Kading has long been critical of the previous investigations, and in Once Upon A Time In Compton, Brennan and Lane acknowledge that they should have interviewed Anderson more extensively, but didn't because the case had roots in Las Vegas, outside their jurisdiction. In a 2003 AllHipHop interview, Kevin Manning held his line: "As of this date, and it's been this way since day one, there is no evidence to submit to the District Attorney for a prosecution of anyone," he said. "As far as I'm concerned the whole world is a suspect, including you. We have not eliminated anyone."

After years of waiting, the search has now, at the very least, officially been narrowed. If anything the case seems to demonstrate that there may be some distance between an unsolved case and an unprosecuted one.

As time has gone by with the case in stasis, a desire for closure has let unsubstantiated murmurs fester, growing into a latticework of conjecture. With every year that passes, the chasm has grown and people have sought to fill the space themselves.

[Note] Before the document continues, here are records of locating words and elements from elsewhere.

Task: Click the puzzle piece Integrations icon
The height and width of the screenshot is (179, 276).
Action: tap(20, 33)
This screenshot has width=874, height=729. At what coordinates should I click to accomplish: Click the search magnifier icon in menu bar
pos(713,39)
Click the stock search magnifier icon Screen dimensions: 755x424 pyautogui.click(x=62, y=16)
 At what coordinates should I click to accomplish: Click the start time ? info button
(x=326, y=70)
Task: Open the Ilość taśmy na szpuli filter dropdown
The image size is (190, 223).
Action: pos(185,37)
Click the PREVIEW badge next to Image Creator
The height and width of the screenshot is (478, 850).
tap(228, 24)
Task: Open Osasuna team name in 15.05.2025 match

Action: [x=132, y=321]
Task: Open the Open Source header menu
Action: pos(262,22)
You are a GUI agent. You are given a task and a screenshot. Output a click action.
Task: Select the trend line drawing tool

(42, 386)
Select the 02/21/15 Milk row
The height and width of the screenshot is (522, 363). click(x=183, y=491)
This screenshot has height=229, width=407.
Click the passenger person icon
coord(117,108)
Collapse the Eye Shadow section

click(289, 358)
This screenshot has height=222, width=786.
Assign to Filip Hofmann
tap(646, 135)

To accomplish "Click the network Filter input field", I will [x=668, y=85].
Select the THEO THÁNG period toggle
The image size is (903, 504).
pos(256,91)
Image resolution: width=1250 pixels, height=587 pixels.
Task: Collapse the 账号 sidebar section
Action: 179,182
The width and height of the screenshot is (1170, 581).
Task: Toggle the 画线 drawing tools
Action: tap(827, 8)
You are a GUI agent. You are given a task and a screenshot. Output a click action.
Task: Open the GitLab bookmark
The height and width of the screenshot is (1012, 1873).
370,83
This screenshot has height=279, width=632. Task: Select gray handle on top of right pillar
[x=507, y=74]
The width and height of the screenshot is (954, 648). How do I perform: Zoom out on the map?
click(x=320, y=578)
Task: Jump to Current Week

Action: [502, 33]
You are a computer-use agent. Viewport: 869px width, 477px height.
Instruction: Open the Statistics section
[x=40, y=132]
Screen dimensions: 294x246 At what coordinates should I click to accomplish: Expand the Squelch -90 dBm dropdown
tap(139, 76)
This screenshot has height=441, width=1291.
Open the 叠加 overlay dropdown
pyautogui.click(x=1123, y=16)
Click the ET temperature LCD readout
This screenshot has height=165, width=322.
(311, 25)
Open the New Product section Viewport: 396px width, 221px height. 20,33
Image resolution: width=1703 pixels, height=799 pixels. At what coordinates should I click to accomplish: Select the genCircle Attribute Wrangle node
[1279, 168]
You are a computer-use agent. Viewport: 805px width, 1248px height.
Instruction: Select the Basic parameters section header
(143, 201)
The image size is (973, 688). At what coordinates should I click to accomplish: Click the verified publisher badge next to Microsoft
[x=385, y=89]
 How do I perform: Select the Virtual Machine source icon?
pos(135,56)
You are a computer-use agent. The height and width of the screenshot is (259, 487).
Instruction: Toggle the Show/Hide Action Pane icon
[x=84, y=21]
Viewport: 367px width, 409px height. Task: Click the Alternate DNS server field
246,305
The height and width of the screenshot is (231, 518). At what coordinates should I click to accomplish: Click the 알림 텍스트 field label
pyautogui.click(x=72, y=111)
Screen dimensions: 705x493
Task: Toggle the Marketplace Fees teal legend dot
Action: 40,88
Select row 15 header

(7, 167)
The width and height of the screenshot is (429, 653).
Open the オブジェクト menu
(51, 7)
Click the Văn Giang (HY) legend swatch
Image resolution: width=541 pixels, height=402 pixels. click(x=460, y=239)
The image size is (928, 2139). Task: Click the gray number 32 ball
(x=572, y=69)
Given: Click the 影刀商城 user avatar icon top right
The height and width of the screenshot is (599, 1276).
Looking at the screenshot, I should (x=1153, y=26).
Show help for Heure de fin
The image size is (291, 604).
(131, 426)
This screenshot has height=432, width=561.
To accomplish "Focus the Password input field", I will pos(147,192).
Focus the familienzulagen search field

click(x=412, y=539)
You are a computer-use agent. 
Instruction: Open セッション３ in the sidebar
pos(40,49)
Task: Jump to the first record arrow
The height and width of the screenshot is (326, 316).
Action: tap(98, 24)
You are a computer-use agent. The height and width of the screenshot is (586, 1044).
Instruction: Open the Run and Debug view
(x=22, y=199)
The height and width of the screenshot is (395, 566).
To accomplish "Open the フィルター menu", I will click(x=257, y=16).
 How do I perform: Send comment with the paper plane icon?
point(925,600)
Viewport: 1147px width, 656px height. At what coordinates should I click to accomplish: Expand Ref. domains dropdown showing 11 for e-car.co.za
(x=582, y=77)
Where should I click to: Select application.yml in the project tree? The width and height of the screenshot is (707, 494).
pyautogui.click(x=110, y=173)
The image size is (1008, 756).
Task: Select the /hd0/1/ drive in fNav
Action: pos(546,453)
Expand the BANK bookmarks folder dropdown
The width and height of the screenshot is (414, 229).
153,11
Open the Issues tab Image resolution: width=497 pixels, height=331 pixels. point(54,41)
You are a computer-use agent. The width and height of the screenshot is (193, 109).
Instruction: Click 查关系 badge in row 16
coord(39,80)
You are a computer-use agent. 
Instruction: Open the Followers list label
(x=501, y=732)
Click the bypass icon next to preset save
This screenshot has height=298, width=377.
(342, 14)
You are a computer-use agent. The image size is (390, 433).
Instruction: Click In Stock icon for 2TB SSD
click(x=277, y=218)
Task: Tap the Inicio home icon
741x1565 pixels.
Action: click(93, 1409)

The YouTuber DJ Vlad has probed nearly everyone associated with the case, including Davis, all sharing their various accounts of what happened. Countless fan sites have dedicated forums to various theories. The late N.W.A manager Jerry Heller said that Suge Knight put a hit out on Tupac. Knight said he was the actual target. The 2018 USA Network miniseries Unsolved dramatized the Kading investigation. 50 Cent recently joked that Combs should lawyer up. When asked about the rumors in 2016, one-time Bad Boy star Ma$e told The Breakfast Club, "We don't talk about things that are nonsense," but recently seemed to imply some sort of involvement. Combs' bodyguard pointed the finger at the LAPD. Each new wrinkle in the story has changed the dimensions of what's "true." At this stage, it's hard to imagine even a verdict preventing some version of the myth from living on forever.